3.5.4. Household Member

A person who is currently staying in Magarya ward, regardless of sex or age. A household member normally lives together with other household members in one house or closely related premises, and takes his/her meals from the same kitchen. She/he may or may not be related to the other household members by blood or marriage, including a house-helper or farm-laborer.

3.6. Data Collection Tool

Data were collected using an Open Data Kit (ODK) [16] data collection form designed specifically for this micro-census. The form automatically assigned a unique identification number to each building, and each dwelling, household, and household member was subsequently nested within its building of residence. This nesting structure was reconstructed during the analysis process to exactly locate each person within his/her place of residence.
For each enumeration level, the ODK form collected the identification number and type of the unit. For each person, the ODK form collected name, sex, age, date of birth, and relationship to household head. For those who did not know their exact age, approximate age was recorded. If the building was not residential and not inhabited (e.g., school, shop, clinic without inhabitants), the team recorded it as “non-residential” and proceeded to the next structure.

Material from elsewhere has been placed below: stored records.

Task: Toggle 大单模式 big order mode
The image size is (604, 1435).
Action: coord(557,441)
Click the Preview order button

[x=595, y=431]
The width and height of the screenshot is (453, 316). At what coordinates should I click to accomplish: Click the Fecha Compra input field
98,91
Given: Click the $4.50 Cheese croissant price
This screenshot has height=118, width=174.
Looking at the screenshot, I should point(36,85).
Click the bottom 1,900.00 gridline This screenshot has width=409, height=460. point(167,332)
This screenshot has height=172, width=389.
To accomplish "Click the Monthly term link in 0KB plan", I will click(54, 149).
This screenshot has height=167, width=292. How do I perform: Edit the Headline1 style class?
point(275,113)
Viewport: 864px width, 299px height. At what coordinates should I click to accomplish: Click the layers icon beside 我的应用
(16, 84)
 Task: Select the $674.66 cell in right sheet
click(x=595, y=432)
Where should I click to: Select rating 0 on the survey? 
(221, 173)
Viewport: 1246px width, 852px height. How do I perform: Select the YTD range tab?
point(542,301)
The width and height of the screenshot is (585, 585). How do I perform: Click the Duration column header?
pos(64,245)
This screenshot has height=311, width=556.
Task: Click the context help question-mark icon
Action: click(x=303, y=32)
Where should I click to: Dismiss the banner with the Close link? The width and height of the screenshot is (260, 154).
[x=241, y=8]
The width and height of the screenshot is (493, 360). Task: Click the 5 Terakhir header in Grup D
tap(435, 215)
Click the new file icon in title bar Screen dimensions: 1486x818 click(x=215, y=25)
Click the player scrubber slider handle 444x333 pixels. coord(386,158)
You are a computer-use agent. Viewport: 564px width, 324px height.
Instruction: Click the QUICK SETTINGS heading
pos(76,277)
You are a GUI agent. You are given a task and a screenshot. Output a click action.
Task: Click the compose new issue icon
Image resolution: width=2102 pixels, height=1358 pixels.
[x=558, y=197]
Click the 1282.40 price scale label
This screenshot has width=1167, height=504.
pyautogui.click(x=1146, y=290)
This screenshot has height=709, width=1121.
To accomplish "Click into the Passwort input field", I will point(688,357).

3.7. Enumeration Procedures

The engagement of community leaders was generated by local-based staff of the National Stop Transmission of Polio (NSTOP) program, which was established in 2012 to create a network of staff working at national, state, and district levels in areas deemed high risk for vaccine-preventable disease outbreaks [17]. Town announcers promoted the micro-census across the ward during the two days preceding the activity and throughout the enumeration period, 11–17 July, 2018.
The enumeration team was composed of one navigator, one enumerator and one local field guide. The involvement of field guides was key in obtaining the cooperation of responders. Seven supervisors—residents of the Nigeria Field Epidemiology and Laboratory Training Program (FELTP) [18]—participated in this activity, with one supervisor responsible for three teams. Each building was associated with latitude and longitude values. The team visited each building located in their daily EA. If a building was not pre-recorded, the team captured its coordinates and added it to the list. The ODK software launched a blank questionnaire for each building. If the building was residential, the team collected data on each dwelling, household, and household member. Each building was associated with latitude and longitude values.
Once inside the building, the team counted the number of dwellings (i.e., housing units or flats) and households (i.e., family units). Verbal consent from household heads or their proxy to participate in the micro-census was obtained, and each person had the option to refuse participation. Only three households declined to participate in the micro-census, and did not provide a reason for their refusal. Household members could also provide information on family members who were not present at the time of enumeration, but would return that evening (e.g., farmers, shopkeepers, students).
All interviews were conducted in the local version of the Hausa language. The database was transmitted to the NSTOP server in Abuja at the end of each day, and collated into a single dataset.

3.8. Data Quality Checks

The protocol for this micro-census exercise incorporated numerous validity checks at each step of the planning and implementation process. This was done to counteract some of the most common data quality issues encountered in other censuses. For example, the boundaries reported in the shape files of wards and LGAs do not always match the demarcations set in the field (Seaman, V., Bill and Melinda Gates Foundation, Seattle, WA, USA, personal communication, 17 February 2018). Therefore, teams may overstep the boundaries of their area of work, cover a smaller portion than assigned, or visit the same areas twice. Also, some data points are more difficult to elicit correctly. For example, imprecise information about a person’s date of birth is a limitation for many enumeration exercises [19,20,21,22]. Even if all data points are elicited correctly, their transcription in data collection forms (paper or electronic) may generate data entry errors that cannot be rectified during analysis [23]. In the field, limited supervision facilitates these mistakes in data collection and entry, because data are not objectively reviewed before submission [24]. Also, poor monitoring makes the consistent application of procedures more difficult across teams [25]. Finally, delays in data review and analysis hide systematic data collection errors that could otherwise be rectified in the field [25]. The sections below describe the data validation steps we took to minimize these issues.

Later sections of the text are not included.